1893年(明治23年)に商法が施行され三菱社は「三菱合資会社」へと改組します。同時に弥太郎の長男・久弥が三菱合資の三代目社長に就任します。総務、銀行、営業、炭坑、鉱山、地所の各部を設置して分権体制を敷き、長崎造船所の拡張と神戸、下関造船所の新設、麒麟麦酒の設立など、事業がいっそう拡大されました。1916年(大正5年)に弥之助の長男・小弥太が四代目社長に就任します。この頃から三菱財閥は来るべき「国家総力戦」の経済体制を支える存在となっていきます。




行幸通りの東端部を横切っていきます。2010年4月に交通解放された行幸通り、まだ知名度が低いためか閑散としていました。写真の右端に立っている「日本生命丸の内ビル」、真夏の午後の西日に照らされて真っ白に光り輝いています。




1917年(大正6年)に三菱造船、三菱製紙、1918年(大正7年)に三菱商事、三菱鉱業、1919年(大正8年)に三菱銀行、1920年(大正9年)に三菱内燃機製造、1921年(大正10年)に三菱電機と次々に分割化していきます。

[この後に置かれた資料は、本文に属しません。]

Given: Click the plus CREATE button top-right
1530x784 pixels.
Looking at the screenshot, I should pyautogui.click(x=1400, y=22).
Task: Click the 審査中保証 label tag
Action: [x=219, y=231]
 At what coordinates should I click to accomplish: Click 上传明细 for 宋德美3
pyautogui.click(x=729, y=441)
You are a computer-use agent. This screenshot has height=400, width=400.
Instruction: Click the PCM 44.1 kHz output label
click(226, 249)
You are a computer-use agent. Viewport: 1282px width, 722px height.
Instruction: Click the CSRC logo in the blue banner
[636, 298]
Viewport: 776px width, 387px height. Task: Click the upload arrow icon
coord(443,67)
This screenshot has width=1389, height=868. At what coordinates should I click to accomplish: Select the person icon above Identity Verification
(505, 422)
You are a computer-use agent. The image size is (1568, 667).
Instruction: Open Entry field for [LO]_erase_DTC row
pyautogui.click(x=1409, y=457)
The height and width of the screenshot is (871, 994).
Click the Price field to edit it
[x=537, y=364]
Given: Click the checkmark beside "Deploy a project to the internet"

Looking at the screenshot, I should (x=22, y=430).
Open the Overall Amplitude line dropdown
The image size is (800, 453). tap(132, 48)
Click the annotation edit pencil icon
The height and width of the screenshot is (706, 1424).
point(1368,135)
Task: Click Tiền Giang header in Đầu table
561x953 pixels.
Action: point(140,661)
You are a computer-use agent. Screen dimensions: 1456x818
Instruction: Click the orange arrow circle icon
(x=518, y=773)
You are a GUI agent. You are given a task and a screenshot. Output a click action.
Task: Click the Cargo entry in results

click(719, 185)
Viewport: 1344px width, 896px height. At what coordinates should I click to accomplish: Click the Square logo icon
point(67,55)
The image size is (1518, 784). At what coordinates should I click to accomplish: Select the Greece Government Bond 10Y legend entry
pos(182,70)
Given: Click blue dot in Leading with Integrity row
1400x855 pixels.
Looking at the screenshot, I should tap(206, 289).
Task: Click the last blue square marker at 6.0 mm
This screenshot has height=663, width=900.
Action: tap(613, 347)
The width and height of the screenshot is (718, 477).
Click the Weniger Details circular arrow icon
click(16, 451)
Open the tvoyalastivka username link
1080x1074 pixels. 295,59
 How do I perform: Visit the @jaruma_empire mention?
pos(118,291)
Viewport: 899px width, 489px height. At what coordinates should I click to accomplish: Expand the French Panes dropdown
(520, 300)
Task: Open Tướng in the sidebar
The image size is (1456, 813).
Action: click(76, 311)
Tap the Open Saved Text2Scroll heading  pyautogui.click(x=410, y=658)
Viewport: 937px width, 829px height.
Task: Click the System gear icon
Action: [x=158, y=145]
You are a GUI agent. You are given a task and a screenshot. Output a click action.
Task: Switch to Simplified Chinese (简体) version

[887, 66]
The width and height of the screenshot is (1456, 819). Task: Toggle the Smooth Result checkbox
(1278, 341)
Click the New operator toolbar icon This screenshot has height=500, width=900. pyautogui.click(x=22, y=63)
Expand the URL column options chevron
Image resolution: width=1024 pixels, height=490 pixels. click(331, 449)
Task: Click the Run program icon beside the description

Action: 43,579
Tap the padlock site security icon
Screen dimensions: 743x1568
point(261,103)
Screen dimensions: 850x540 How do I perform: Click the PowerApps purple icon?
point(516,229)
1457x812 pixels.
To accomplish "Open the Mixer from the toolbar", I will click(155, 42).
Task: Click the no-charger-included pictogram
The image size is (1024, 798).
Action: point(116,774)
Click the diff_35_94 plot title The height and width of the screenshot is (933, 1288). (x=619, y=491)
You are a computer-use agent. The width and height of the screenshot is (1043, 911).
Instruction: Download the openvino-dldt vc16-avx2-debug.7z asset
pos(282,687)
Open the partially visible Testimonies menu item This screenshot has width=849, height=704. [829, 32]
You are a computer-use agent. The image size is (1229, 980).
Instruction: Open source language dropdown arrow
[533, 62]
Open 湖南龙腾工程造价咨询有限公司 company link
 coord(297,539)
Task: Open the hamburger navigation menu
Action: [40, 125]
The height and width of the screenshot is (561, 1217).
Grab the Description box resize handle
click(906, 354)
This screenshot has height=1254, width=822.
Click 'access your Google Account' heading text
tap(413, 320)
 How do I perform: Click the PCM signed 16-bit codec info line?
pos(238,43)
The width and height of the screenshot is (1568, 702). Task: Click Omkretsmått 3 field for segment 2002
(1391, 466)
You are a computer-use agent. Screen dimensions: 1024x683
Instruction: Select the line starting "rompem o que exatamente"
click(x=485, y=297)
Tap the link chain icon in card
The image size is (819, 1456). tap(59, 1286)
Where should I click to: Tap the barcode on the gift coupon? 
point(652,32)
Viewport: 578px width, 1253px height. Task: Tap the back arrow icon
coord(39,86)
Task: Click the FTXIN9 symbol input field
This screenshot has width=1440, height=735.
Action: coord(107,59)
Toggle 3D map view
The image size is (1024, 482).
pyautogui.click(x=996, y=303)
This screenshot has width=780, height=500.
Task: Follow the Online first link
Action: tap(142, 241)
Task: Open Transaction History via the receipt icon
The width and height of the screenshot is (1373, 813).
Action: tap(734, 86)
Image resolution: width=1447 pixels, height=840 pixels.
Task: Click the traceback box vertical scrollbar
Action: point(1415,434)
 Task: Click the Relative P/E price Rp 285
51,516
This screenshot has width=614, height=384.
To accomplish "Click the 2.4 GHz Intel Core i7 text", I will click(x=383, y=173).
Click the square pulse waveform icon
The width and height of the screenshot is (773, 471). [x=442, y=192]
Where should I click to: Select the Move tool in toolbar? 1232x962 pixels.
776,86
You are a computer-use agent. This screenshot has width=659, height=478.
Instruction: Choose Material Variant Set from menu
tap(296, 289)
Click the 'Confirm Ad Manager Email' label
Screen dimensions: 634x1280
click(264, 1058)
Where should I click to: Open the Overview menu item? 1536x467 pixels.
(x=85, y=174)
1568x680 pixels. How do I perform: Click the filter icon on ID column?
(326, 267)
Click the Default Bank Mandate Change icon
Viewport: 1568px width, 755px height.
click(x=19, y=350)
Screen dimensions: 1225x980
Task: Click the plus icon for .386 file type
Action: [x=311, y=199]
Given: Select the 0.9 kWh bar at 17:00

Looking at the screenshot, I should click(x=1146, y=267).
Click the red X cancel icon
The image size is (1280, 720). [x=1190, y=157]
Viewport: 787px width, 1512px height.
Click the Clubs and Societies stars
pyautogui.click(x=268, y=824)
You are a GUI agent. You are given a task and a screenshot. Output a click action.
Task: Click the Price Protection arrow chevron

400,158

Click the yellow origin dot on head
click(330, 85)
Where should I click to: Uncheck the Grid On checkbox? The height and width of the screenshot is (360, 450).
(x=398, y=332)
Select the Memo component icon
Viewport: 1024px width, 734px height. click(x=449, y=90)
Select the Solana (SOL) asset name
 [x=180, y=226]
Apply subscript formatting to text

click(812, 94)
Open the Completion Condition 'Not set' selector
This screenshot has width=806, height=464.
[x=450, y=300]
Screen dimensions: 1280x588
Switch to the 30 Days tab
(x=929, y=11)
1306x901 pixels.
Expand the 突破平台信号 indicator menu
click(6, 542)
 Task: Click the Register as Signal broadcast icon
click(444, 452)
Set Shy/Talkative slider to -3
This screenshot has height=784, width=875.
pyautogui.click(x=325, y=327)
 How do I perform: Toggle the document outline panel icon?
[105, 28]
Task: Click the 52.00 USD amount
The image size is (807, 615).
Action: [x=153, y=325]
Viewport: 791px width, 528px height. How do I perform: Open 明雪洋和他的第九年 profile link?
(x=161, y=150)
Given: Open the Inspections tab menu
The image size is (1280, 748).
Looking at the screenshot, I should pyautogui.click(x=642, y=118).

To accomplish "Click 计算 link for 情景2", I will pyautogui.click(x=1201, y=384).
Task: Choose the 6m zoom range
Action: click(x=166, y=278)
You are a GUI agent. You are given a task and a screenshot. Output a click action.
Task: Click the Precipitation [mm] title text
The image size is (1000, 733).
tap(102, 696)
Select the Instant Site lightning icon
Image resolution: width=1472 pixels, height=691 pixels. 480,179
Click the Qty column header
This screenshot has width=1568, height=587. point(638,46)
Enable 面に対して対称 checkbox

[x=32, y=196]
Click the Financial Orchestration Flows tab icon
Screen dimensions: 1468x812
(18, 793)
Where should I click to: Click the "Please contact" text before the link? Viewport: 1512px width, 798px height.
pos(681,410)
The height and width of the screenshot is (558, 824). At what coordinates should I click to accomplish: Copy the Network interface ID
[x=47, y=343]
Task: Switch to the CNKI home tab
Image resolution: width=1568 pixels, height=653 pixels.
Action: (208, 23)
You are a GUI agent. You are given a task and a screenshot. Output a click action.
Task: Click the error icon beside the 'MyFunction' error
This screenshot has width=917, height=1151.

そして、満州事変から第二次世界大戦にかけて軍需の膨張拡大を背景に三菱の事業は飛躍的に拡大します。土佐藩の海運業から始めた三菱は、「三菱財閥」として戦前の激動の時代を支える存在に成長したのです。




行幸通りの東端部から撮影した丸ノ内駅舎です。まだ工事用のプレハブや工事用の仕切りが写っていますが、秋口にはほとんど撤去されて駅舎の全容を見渡すことができるようになるでしょう。




1945年(昭和20年)8月15日に日本は連合国にポツダム宣言を受託し無条件降伏、同年9月11日に東条英機内閣閣僚などに駐留軍から出頭命令が下されます。そして9月22日に「日本の商業及び生産上の大部分を支配し来りたる産業上及び金融上の大コンビネーションの解体を促進」することを旨とした「財閥解体」政策が三菱財閥に襲い掛かることになります。




地図の中心点は行幸通りの東端部です。関東大震災後に「不燃都市」を作るという計画の元に整備されました。